In Soil, Camille recounts the seven-year odyssey to diversify her garden in the predominantly white community of Fort Collins, Colorado. When she moved there in 2013 with her husband and daughter, the community held restrictions about what residents could and could not plant in their gardens. In resistance to the stifling and restrictive policies, Camille employs the various plants, herbs, vegetables, and flowers she grows in her garden as metaphor and treatise for how homogeneity threatens the future of our planet. In doing so, she is able to use this practice to exemplify why cultivating diverse and intersectional language in our national discourse about the environment is the best means of protecting it.
Definitive and singular, Soilfunctions at the nexus of nature writing, environmental justice, and prose to encourage you to recognize the relationship between the peoples of the African diaspora and the land on which they live, and to understand that wherever soil rests beneath their feet is home.
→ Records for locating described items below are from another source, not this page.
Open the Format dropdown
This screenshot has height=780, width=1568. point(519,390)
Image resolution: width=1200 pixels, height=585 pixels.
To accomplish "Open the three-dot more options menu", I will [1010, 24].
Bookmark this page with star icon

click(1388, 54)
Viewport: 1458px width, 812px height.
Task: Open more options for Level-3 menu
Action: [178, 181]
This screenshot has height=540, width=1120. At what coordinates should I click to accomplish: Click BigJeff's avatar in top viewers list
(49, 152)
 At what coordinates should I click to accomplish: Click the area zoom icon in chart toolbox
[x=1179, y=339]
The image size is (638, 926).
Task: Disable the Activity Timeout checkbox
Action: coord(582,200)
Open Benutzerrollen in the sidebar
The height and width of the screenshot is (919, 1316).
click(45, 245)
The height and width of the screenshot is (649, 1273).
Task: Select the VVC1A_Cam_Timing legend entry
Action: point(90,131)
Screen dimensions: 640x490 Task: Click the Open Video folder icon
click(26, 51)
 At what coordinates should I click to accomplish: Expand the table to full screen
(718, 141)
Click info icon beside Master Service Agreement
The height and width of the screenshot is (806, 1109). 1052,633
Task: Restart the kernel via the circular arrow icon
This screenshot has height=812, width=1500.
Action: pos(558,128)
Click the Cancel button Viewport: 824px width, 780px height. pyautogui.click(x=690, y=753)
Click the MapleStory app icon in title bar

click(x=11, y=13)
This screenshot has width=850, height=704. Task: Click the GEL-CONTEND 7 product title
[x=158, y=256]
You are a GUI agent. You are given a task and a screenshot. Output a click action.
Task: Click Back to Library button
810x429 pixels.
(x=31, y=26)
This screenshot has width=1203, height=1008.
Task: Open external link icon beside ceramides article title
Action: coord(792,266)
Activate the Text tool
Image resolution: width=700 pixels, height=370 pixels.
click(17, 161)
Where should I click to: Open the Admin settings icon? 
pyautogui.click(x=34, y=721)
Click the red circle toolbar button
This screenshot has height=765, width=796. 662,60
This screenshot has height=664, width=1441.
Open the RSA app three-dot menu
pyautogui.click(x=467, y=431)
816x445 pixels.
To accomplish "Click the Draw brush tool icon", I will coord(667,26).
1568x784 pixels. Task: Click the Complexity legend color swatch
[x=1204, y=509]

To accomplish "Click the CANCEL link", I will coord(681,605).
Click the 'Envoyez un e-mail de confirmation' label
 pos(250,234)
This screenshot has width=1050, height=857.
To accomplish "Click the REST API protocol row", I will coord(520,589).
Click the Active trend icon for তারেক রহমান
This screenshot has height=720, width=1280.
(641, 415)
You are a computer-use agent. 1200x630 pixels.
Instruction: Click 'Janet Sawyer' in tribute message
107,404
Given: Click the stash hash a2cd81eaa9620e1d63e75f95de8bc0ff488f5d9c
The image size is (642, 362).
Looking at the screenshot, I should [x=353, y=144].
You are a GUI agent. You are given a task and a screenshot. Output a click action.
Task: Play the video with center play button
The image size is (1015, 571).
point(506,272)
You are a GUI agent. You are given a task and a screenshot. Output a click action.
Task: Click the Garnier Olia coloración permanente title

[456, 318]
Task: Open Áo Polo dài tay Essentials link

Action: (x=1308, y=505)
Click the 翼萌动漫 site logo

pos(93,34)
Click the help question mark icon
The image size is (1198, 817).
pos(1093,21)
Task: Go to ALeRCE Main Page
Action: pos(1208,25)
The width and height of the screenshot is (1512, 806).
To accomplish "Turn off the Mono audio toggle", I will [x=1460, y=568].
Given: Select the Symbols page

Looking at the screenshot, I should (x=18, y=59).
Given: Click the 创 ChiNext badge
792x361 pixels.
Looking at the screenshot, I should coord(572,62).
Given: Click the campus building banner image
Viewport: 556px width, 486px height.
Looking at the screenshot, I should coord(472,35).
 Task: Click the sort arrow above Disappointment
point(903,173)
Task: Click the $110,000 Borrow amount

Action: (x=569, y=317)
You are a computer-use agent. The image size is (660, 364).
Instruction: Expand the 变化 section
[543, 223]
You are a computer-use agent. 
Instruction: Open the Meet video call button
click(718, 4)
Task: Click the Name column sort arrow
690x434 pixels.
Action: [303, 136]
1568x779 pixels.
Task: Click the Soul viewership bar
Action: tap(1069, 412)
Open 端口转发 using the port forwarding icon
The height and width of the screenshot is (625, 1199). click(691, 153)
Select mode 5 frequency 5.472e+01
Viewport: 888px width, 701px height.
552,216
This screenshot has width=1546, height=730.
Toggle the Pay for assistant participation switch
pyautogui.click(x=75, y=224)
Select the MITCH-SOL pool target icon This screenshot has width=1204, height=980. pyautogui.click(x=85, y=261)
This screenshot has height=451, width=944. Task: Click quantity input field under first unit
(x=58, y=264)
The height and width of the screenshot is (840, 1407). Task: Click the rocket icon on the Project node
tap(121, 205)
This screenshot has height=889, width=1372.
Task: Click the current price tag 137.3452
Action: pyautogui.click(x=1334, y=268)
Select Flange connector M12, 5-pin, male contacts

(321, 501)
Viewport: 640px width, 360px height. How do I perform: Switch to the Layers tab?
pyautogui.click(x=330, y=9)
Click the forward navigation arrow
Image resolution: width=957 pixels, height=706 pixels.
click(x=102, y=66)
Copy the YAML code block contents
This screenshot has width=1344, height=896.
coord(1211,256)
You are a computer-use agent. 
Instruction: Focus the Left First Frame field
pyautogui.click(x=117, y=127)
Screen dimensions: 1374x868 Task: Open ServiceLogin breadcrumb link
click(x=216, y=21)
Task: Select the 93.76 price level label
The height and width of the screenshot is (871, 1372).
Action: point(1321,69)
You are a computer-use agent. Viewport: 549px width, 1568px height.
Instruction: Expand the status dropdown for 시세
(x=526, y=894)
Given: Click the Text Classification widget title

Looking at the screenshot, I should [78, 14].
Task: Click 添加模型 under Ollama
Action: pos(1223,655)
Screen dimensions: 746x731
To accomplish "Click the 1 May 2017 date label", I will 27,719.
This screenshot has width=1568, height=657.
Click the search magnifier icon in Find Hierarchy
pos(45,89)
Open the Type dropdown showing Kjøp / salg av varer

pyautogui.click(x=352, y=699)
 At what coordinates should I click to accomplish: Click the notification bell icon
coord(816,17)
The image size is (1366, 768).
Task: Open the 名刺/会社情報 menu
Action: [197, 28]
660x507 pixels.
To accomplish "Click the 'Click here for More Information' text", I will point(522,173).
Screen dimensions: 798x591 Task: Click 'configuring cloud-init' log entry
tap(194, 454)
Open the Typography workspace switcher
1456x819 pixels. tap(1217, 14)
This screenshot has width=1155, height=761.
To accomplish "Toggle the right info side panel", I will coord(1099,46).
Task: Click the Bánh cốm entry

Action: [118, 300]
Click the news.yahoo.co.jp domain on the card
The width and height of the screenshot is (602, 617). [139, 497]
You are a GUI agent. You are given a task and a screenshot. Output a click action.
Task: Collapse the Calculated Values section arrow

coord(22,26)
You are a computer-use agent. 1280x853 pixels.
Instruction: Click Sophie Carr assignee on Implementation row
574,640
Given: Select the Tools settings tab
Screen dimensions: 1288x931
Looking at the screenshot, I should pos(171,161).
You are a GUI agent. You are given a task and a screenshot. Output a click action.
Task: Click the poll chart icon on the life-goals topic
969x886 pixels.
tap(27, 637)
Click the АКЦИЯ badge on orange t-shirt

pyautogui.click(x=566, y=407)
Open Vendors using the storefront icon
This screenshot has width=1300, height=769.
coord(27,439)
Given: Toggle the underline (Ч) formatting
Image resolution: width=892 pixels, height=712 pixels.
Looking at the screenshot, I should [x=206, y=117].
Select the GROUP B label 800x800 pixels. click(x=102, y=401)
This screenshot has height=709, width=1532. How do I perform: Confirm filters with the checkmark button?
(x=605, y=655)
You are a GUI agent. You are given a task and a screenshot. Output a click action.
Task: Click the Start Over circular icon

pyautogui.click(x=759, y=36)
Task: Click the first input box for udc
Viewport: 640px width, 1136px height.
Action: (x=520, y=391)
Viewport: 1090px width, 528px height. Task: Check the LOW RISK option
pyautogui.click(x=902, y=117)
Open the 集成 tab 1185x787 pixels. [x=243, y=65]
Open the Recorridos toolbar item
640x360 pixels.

You can purchase your own copy of Camille’s book, Soil: The Story of a Black Mother’s Garden, at City of Asylum Bookstore.
About the Author:
Camille T. Dungy is the author of four collections of poetry, most recently Trophic Cascade (Wesleyan UP, 2017), winner of the Colorado Book Award. She is also the author of the essay collections Soil: The Story of a Black Mother’s Garden (Simon & Schuster, 2023) and Guidebook to Relative Strangers: Journeys into Race, Motherhood and History (W.W. Norton, 2017), a finalist for the National Book Critics Circle Award. Camille has also edited anthologies including Black Nature: Four Centuries of African American Nature Poetry and From the Fishouse: An Anthology of Poems that Sing, Rhyme, Resound, Syncopate, Alliterate, and Just Plain Sound Great. A 2019 Guggenheim Fellow, her honors include NEA Fellowships in poetry (2003) and prose (2018), an American Book Award, two NAACP Image Award nominations, and two Hurston/Wright Legacy Award nominations. Camille’s poems have been published in Best American Poetry, The 100 Best African American Poems, the Pushcart Anthology, Best American Travel Writing, and over thirty other anthologies. She is University Distinguished Professor at Colorado State University.
About the Moderator:
📷Denele Hughson (she/her) is the Executive Director of Grow Pittsburgh–an urban agriculture non-profit with a mission to teach people how to grow food and to promote the benefits that gardens bring to our neighborhoods. Denele is a Pittsburgh native who is passionate about food security in the Greater Pittsburgh region. In 2008, she graduated from the University of Pittsburgh with a B.A. in Political Science. Denele served as an AmeriCorps KEYS volunteer, followed by several years of working at nonprofits across the city including the Community Empowerment Association, the Student Conservation Association, and the YMCA. While earning her M.S. in Public Policy & Management at Carnegie Mellon University’s Heinz College, Denele had internships with the Smithsonian Institution and the Pittsburgh Public School district. After graduating in 2013, she served as the Mentoring/Women’s program coordinator with Pittsburgh Jobs Corps Center before coming to Grow Pittsburgh. Denele serves on the board of directors for PA Certified Organics and is a member of the Pennsylvania Food Policy Council Advisory Committee. She also serves on the Pittsburgh Food Justice Fund Taskforce and the Pittsburgh Food Summit Planning Committee.